═════ ARTYKUŁ ═════
W opolskiej Odrze źle działo się już w rundzie jesiennej. Świadczyły o tym pośrednio wyniki zespołu – dalekie od oczekiwań działaczy, kibiców trenerów i samych zawodników. Spadkowicz z II ligi dość nieoczekiwanie znalazł się w „dolnej strefie stanów średnich” w ligowej tabeli. Że jednak oficjalnie nikt „pary z gęby” nie puścił, łudzić się można było, że to wynik jedynie kiepskiej formy podopiecznych Andrzeja Krupy. Bomba pękła w poniedziałkowe przedpołudnie. Opolanie mieli rozpocząć w tym dniu przygotowania do rundy wiosennej. Nie zaczęli… O godz. 10.00 w szatni byli niemal wszyscy zawodnicy, oprócz dwóch kontuzjowanych. Nikt jednak nie kwapił się do „przymierzania” sportowych ubiorów. Szykował się strajk.
Odra zalega zawodnikom 400 mln starych złotych, czyli to, co wybiegali i wywalczyli sobie na boisku. Taką wartość mają premie opolan za punkty w rundzie jesiennej.
═════ WPISY DO ZADANIA ═════
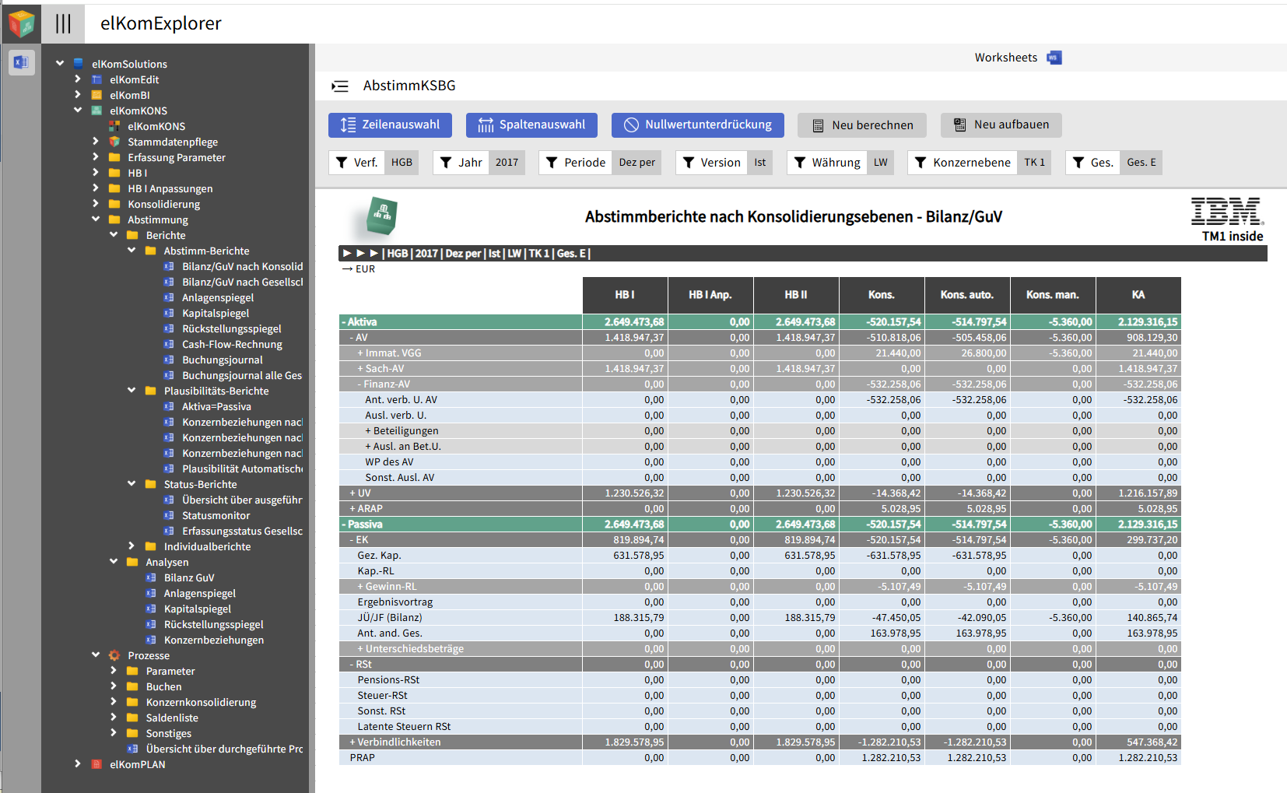Click the Periode filter funnel icon
The width and height of the screenshot is (1287, 793).
(x=552, y=163)
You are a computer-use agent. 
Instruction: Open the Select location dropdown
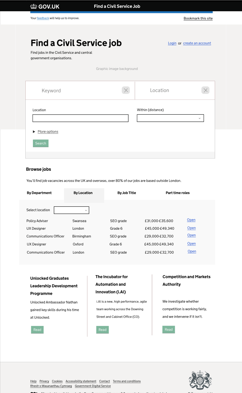(x=72, y=210)
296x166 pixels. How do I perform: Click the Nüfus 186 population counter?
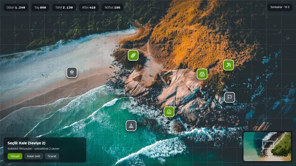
═════
* [ZADANIA DO WYKONANIA]:
1: Przepisz wiernie, znak po znaku, wszystkie wiersze z wpisów. Obrazy pomiń.
2: Napisz dalszy ciąg artykułu o strajku w opolskiej Odrze, zaczynając po jego ostatnim zdaniu.
Artykuł i wpisy to dwa odrębne materiały.

* [ODPOWIEDZI DO ZADAŃ]:
1:
Click the Periode filter funnel icon
The width and height of the screenshot is (1287, 793).
(x=552, y=163)
You are a computer-use agent. 
Instruction: Open the Select location dropdown
(x=72, y=210)
296x166 pixels. How do I perform: Click the Nüfus 186 population counter?

2:
- Przez całą rundę dostawaliśmy tylko pensje i dożywianie – mówi jeden z zawodników. – Każdy z nas ma dzieci i żony, najczęściej nigdzie nie pracujące. Jak z tego wyżyć? Z miesiąca na miesiąc karmiono nas obietnicami.
Kilkanaście minut później w szatni pojawiły się dwie najważniejsze persony w klubie: prezes – Mariusz Karpiński oraz dyrektor klubu – Zbigniew Laskowski. Rozmowy przeprowadzono już pod nieobecność kilku dziennikarzy, których po prostu wyproszono z szatni. Były krótkie – szefostwo Odry przedstawiło pisemną deklarację jednego z biznesmenów, obiecującego finansowe wsparcie dla klubu. Piłkarzy to nie przekonało. Po kolejnym kwadransie Tomasz Drąg, kapitan zespołu, pofatygował się do trenera Andrzeja Krupy, który wraz z dwoma działaczami opuścił szatnię.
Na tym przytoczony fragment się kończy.